# Hoover Cambuslang



## SonorG (Jun 11, 2008)

Hi All,

Myself, Shepy and Maden_2 decided to take a look at the old Hoover Factory in Cambuslang.

Unfortunatly the visit was cut short by Pikeys.

here is a few shots. 



























Will be deffo up for a revisit. I hope you don't mind the tonemapping too much, I can delete though if prefered.

Cheers
G


----------



## L_GLASS (Jun 11, 2008)

nice shots dude.
whats that effect u have put on them? they look like a sketch


----------



## krela (Jun 11, 2008)

Looks more like a computer game than a building.


----------



## Explorette (Jun 11, 2008)

nice pics, but a little too much HDR in my opinion.


----------



## maden_2 (Jun 11, 2008)

The hdr doesn't even change the place in my opinion. It actally was that manky!


----------



## GaryDave (Jun 11, 2008)

krela said:


> Looks more like a computer game than a building.



I completey agree with that, but I absolutely love them due to it. Do you have anymore SonorG?


----------



## krela (Jun 11, 2008)

I agree, they do look great.

But it's art, not a reasonable report of a location.

In my opinion of course.


----------



## ashless (Jun 11, 2008)

Love the third pic mate. I'd be inclined to only do a couple of HDR and the rest in it's natural state but they're your pics I guess! Good work


----------



## bullmastiff (Jun 11, 2008)

wonderd if any one had done this, drive past it everyday and thought that would be a good explore 

gypos are horrific at that end of the toon  loving the HDR tho


----------



## Foxylady (Jun 12, 2008)

krela said:


> Looks more like a computer game than a building.

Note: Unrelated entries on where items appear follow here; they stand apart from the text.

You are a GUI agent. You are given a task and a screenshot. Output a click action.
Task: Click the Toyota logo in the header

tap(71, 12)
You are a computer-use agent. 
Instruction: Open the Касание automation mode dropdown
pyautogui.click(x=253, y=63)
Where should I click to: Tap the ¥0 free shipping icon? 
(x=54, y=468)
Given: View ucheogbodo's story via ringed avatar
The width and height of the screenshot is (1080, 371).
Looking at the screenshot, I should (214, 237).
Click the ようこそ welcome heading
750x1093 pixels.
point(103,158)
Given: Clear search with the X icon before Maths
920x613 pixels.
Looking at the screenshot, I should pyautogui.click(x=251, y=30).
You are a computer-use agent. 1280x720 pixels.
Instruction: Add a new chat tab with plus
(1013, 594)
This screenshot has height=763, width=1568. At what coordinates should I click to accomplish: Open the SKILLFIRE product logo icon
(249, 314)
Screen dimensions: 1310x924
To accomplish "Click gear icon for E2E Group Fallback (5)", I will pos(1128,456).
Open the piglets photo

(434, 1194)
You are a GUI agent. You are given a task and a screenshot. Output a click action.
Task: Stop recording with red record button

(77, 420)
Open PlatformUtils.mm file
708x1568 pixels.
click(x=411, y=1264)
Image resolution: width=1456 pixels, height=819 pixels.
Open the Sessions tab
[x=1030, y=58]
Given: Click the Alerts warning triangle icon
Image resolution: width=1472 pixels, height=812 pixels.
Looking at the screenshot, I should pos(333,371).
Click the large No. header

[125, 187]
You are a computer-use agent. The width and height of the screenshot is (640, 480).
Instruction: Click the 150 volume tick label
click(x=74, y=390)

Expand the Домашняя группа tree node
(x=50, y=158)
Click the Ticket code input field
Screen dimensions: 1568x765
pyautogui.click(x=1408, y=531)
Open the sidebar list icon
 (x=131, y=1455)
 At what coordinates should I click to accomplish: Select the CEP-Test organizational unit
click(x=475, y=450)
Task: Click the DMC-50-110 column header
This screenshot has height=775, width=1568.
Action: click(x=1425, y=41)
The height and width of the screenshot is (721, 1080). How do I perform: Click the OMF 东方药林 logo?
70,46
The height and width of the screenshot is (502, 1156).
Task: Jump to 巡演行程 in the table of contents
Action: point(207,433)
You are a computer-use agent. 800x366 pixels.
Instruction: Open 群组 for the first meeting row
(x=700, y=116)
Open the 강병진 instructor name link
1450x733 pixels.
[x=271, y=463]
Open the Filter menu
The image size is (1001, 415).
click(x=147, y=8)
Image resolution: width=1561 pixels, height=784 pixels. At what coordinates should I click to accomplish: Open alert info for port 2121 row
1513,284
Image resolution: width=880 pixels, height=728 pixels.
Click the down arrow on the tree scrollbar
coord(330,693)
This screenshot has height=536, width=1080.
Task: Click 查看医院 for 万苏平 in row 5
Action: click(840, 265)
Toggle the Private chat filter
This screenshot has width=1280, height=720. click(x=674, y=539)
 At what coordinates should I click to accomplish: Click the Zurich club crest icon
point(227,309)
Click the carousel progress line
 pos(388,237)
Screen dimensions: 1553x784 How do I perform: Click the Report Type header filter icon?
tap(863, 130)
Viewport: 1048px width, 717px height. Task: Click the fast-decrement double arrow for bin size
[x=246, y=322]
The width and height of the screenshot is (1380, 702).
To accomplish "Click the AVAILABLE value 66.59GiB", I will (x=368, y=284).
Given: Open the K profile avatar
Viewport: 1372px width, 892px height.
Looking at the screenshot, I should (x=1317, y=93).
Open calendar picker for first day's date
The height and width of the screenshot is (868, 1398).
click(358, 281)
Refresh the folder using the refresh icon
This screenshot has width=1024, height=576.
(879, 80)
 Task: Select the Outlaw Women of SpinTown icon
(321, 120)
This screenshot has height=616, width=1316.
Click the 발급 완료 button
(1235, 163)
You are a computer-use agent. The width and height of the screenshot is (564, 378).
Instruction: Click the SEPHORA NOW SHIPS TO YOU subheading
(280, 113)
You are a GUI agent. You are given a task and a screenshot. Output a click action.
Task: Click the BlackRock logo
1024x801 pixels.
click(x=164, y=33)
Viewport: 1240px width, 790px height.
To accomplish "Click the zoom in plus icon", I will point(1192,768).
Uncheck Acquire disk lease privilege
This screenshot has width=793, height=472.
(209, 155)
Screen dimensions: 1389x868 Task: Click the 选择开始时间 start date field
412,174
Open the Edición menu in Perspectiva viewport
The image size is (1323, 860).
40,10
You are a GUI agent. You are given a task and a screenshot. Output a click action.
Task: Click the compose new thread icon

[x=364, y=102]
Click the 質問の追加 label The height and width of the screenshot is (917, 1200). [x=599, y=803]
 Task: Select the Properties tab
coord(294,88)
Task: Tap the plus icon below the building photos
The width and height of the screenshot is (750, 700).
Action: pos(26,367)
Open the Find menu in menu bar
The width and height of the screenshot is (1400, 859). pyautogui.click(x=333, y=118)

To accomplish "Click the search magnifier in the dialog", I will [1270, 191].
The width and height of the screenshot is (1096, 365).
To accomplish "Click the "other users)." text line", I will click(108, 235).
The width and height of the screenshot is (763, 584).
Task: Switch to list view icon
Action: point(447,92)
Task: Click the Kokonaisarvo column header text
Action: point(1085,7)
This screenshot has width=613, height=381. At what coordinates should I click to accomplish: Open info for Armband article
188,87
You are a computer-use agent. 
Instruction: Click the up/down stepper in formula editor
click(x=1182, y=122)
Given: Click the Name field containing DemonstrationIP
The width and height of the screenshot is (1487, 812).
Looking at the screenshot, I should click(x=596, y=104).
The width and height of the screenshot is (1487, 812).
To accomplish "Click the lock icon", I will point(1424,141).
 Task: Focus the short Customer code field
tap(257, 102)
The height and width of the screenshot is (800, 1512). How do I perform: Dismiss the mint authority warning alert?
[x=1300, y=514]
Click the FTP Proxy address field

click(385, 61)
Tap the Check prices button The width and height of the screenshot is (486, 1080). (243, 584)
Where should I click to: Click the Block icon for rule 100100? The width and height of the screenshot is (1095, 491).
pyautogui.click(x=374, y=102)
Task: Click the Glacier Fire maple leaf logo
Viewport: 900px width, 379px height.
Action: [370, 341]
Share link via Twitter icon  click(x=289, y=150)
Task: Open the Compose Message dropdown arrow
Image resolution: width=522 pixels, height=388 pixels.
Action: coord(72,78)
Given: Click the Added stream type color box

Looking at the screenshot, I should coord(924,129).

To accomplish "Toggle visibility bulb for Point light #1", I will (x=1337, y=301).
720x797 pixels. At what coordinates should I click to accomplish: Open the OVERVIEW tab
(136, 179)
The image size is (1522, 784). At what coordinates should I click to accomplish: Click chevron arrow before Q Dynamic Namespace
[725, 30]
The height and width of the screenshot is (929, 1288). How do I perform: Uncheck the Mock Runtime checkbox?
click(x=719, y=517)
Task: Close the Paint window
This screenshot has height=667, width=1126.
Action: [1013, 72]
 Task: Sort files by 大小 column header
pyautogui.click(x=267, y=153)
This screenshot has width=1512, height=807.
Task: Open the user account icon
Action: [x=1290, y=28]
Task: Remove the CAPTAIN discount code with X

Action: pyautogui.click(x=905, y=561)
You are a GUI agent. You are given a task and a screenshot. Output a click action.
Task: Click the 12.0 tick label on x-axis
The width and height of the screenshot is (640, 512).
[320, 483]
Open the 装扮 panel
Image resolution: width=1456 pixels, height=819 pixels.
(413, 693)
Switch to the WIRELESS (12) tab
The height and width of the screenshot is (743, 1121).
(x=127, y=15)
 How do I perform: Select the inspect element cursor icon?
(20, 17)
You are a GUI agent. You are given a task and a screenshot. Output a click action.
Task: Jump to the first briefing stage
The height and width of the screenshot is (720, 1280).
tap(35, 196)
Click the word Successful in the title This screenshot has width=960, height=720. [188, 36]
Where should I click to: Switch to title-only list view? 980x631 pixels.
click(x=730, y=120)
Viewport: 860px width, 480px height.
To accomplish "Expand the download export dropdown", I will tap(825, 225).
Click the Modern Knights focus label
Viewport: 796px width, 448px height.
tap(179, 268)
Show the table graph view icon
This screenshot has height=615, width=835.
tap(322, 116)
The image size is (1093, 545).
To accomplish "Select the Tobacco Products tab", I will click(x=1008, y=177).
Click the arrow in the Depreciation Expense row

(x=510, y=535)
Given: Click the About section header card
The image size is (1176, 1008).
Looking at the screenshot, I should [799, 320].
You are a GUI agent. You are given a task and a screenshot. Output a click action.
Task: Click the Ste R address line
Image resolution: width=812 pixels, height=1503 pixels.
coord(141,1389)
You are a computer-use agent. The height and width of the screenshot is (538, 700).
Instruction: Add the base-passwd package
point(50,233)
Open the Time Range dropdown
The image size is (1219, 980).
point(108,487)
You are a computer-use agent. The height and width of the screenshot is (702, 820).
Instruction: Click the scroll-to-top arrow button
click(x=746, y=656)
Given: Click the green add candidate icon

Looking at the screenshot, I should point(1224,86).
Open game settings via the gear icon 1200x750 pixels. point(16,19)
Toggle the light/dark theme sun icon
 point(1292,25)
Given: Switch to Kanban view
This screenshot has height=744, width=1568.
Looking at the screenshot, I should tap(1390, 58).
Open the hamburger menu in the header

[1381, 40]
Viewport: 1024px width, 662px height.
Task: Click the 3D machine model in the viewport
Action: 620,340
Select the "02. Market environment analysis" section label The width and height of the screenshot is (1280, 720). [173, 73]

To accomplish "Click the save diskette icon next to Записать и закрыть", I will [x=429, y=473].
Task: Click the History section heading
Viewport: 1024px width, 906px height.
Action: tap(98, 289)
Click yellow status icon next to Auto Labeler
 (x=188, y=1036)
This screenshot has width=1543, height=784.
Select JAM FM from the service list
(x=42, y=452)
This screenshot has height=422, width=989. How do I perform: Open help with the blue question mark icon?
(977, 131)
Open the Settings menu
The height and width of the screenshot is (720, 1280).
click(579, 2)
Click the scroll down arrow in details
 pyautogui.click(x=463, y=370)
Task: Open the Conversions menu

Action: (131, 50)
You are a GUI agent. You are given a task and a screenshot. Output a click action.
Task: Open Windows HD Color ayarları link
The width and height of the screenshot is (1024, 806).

 Especially the one of the factory floor. That's actually quite scary!  Interesting site.


----------



## 4737carlin (Jun 12, 2008)

Did you Pikeys say anything to you? i ran into some at St Helens Glass, they thought at first we was security then thought we were in the same game as them and asked how long we planned on grafting for..... i was worried incase they twigged my camera stuff was worth 10 times + more than the bits of wire they had ..... shows how dumb they are....thankfully!


----------